# route / chemin de crête / ligne de crête



## Carla Breut

Hola a todos:
¿Alguien me puede ayudar con la traducción de "route de crête" en este contexto?

"Le Chemin des Dames est une route de crête" (chemin de crête aparece en el Trésor de la Langue Française como: "Chemin qui suit la ligne de crête", pero no se ocurre un término correspondiente en castellano. Quizá "carretera sobre montañas".

Gracias,
Carla.


----------



## swift

Hola:

Contexto:



> Le  Chemin des Dames est une route de crête qui sépare la vallée de l’Ailette  et la vallée de l’Aisne sur une trentaine de kilomètres. L'origine  du nom remonte à la veille de la Révolution de 1789, à une époque  où on appelait "Mesdames" les filles du Roi Louis XV.
> En  1776, la Duchesse de Narbonne, Dame d'honneur de Madame Adélaïde,  l'une des filles du roi Louis XV, est devenue propriétaire du château  de la Bove.
> 
> http://74.125.47.132/search?q=cache:-GeLBpS37RoJ:www.club-scootergt.com/attachments/balades-region-parisienne/12154d1251973604-chemin-dames-bas-de-laisne-rando-mp3-1-ap1.doc+%22chemin+dames%22+%22route+de+cr%C3%AAte%22&cd=1&hl=en&ct=clnk


Supongo que "route de crête" es sinónimo de "chemin de crête".


----------



## Carla Breut

Sí, hace referencia a esa ruta que se encuentra relativamente cerca de Amiens (Chemin de Dames), pero para lo que no consigo encontrar equivalente es para esas carreteras o caminos que siguen las crestas de las montañas en castellano.
Gracias de todos modos,
C.
★ ★ ★ ★
→ Tareas propuestas
1. En el hilo sobre la traducción de «route de crête», ¿qué dos valles separa el Chemin des Dames según la cita en francés?
2. Prolonga el hilo sobre la traducción de «route de crête» con lo que seguiría a su último mensaje.

→ Datos aportados
★ ★ ★ ★
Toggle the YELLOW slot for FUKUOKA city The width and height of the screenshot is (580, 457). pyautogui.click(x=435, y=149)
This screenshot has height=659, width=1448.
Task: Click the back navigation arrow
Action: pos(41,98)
★ ★ ★ ★
→ Respuestas dadas
1. El valle del Ailette y el valle del Aisne.

2.
----------



## lavecilla

Bonsoir:

Yo me atrevería con: _camino abrupto / carretera abrupta_

Este adjetivo lo contempla el DRAE aplicado a terrenos, pero no a caminos. Sin embargo el diccionario de María Moliner es más "generoso" y lo admite.

También valdría algo parecido a lo que propone Carla: _Carretera de montaña _(no _sobre montaña_).

Saludos


----------



## Athos de Tracia

Buenas noches:

¿Camino de cresta?


----------



## lavecilla

Bonjour:

No sé, Athos, si se utilizará en algunas regiones españolas, pero casi aseguraría que el uso de la expresión "camino de cresta" no es habitual.

Hace años, decir "carretera de montaña" sugería inmediatamente la imagen de una vía de comunicación sinuosa, estrecha y con grandes pendientes. "¡¡Precaución en las carreteras de montaña!!" aconsejaban los medios de comunicación frecuentemente (incluso en tiempos de verano, es decir, sin nieve).

Pero hoy en día, con la construcción de tantas autopistas con túneles y viaductos, esa expresión ha perdido gran parte del significado que antes tenía. Así, pues, desecho la propuesta que en este sentido hice ayer.

Ahora bien, si yo leyera lo siguiente:

"La ruta denominada _Le Chemin des Dames _es una carretera abrupta sobre un terreno elevado que a lo largo de unos 30 km separa los valles de _l'Ailette _y _l'Aisne."_

me parecería una descripción aceptable (y no lo digo porque esté yo delante ).

Salvo mejores criterios.

Saludos.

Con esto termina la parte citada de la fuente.